They have covered warfare from a variety of perspectives: Neil Sheehan has written about the Vietnam War, James McPherson about the Civil War, Carlo D'Este on World War II and Kenneth J. Hagan on naval history. In interviews with The Sun, they discussed their impressions of the war in the Persian Gulf in relation to their own specialties.
Mr. Sheehan won the Pulitzer Prize for nonfiction in 1989 for his epic "A Bright Shining Lie: John Paul Vann and America in Vietnam," which grew out his days covering that war for the New York Times in the 1960s. To him, the recent hostilities in the gulf pointed out the paradox of wars -- that they can be both startingly similar and strikingly unique.
"The war in the gulf bore no resemblance to the war in Vietnam," Mr. Sheehan said from his home in Washington. "The problem in Vietnam was never a military one -- it was a political and social problem. Force was never a solution in Vietnam. It is a fundamental misreading of Vietnam to think if the U.S. had only used more force it would have won the war."
But he added: "Vietnam did affect the war in the gulf in that in Vietnam the American generals violated a fundamental principle of war -- they fought on the enemy's terms. They fought out in the jungle, on Vietnamese terms.
"As the late George Patton used to say, any damn fool can get killed for his country -- the point is to make the other poor s.o.b. die for his country. The American generals this time did not fight on the enemy's terms. They never attacked the minefields and the fortifications head-on. They went around, which was the intelligent thing to do. Intelligent generals do that in all wars."

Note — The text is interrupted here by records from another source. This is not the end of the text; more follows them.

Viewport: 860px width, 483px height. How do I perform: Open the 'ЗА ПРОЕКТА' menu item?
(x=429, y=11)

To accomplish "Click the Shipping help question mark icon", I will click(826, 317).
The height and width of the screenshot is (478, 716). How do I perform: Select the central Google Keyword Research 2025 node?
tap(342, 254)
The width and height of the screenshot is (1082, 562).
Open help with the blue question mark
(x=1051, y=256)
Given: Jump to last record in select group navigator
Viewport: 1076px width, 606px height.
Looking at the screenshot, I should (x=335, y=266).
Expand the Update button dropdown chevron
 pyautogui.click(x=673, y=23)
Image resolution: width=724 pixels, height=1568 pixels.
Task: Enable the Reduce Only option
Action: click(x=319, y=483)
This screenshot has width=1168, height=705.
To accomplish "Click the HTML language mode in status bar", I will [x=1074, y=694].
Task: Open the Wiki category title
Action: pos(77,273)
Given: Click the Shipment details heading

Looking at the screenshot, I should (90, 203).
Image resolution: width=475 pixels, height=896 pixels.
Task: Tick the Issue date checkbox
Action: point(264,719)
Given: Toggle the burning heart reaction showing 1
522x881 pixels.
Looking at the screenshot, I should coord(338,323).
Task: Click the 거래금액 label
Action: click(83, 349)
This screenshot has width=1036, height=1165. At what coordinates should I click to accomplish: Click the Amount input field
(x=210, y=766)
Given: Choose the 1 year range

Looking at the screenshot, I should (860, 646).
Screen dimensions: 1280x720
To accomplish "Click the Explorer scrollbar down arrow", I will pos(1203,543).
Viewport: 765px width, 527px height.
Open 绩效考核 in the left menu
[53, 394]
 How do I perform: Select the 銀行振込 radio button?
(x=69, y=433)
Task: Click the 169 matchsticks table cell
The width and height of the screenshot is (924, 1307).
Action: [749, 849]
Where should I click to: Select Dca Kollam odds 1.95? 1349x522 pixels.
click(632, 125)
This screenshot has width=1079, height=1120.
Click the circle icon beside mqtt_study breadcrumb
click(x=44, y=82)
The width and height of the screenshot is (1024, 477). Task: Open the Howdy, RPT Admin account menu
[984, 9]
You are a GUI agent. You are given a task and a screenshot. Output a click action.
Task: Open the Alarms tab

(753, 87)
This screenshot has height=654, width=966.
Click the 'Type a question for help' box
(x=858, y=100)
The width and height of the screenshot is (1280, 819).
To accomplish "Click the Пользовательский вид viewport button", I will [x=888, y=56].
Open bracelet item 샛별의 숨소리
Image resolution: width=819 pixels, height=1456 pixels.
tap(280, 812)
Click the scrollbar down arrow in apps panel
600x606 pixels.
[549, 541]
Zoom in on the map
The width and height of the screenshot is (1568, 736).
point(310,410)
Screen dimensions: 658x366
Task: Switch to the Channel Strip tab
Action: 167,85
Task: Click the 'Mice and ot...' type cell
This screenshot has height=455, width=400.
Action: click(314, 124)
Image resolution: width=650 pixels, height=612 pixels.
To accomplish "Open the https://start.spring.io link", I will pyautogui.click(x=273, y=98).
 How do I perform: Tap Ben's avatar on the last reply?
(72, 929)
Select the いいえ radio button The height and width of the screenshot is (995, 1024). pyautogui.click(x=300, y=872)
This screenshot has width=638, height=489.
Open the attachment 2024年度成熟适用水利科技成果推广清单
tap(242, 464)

Not fighting on the enemy's terms, he says, is one of two lessons to be learned from the gulf war, he said. The other "is not the lesson that people would like to draw. This war was an exception. Wars are not easy, and if you conclude they are you could end up in a catastrophe. This war was like you or me getting into the ring with Muhammad Ali at the height of his prowess. There was no way the Iraqis would win."
Mr. McPherson, one of the leading scholars of the American Civil War, won the Pulitzer Prize for history in 1989 for "Battle Cry of Freedom: the Civil War Era." A professor of history at Princeton University, he notes that "it's hard to see any parallels in the military operation" of the gulf war and the Civil War, but sees "a couple of similarities."
"Both wars were about sovereignty," Mr. McPherson said. "In both cases, both sides saw sovereignty as an uncompromising issue. Lincoln insisted that the federal government had sovereignty over all the states. The South insisted it was sovereign over 11 of them. Lincoln said to the South, 'You have no right to form an independent government' -- just as Bush said to the Iraqis."
And, he says, "There was no maneuvering ground for any kind of settlement. Lincoln insisted on unconditional surrender, just as Bush insisted on unconditional withdrawal."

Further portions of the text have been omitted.